** Exercise text follows **

Diversity in polyamory: why hasn't it worked?

I think the problem here is that some people use SJW as a pejorative and some use it as a point of pride...
 
"Social justice warrior" may be used as a point of pride, but "SJW" is a pejorative used by gamergaters and right-wing trolls. I'm disappointed to see it in use here.
 
SJW doesn't imply "right wing" to me. It's a term that describes a certain self-aggrandizing, self-appointed moral guardianship and I thought it was aptly used in this thread.
 
In the US, a SJW is someone, usually a white person, who goes around getting offended on behalf of other people for things that do not apply to themselves, and they usually do it in an aggressively self-righteous way, as described in Vinsanity's anecdote. It has nothing at all whatsoever to do with video games and republicans/right-wing/conservatives, lol. Maybe in Australia it has a meaning which is "disappointing" in the same way that finding out someone in the US is a member of the NRA, but over here it means "obnoxious know-it-all twenty-something".
 
I don't think I've ever heard the term used over here, but thanks for playing. If you managed to miss gamergate and it's associated political fallout, good for you.

** End of Exercise text **
** Dataset extract follows **

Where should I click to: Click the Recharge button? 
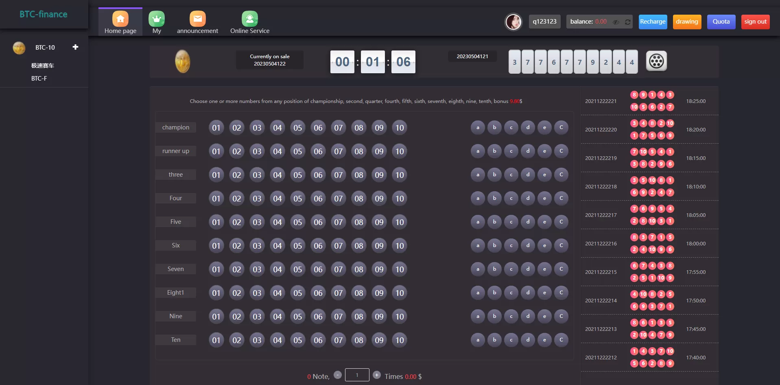tap(653, 22)
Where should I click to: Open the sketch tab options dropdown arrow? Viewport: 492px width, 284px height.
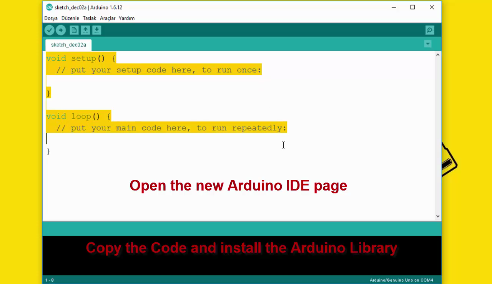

** End of Dataset extract **

:: Task requirements ::
Summarize the thread about the term "SJW" in three sentences.

:: Written answer ::
The thread opens with the view that some people use "SJW" as a pejorative and others as a point of pride, and a reply answers that "social justice warrior" may be a point of pride but "SJW" is a pejorative used by gamergaters and right-wing trolls. Another commenter says the term does not imply "right wing" but describes a self-aggrandizing, self-appointed moral guardianship. A further comment says that in the US it means someone, usually white, who gets aggressively offended on behalf of others and has nothing to do with video games or the right wing, and the last reply says its writer has never heard the term used "over here" and points to gamergate and its political fallout.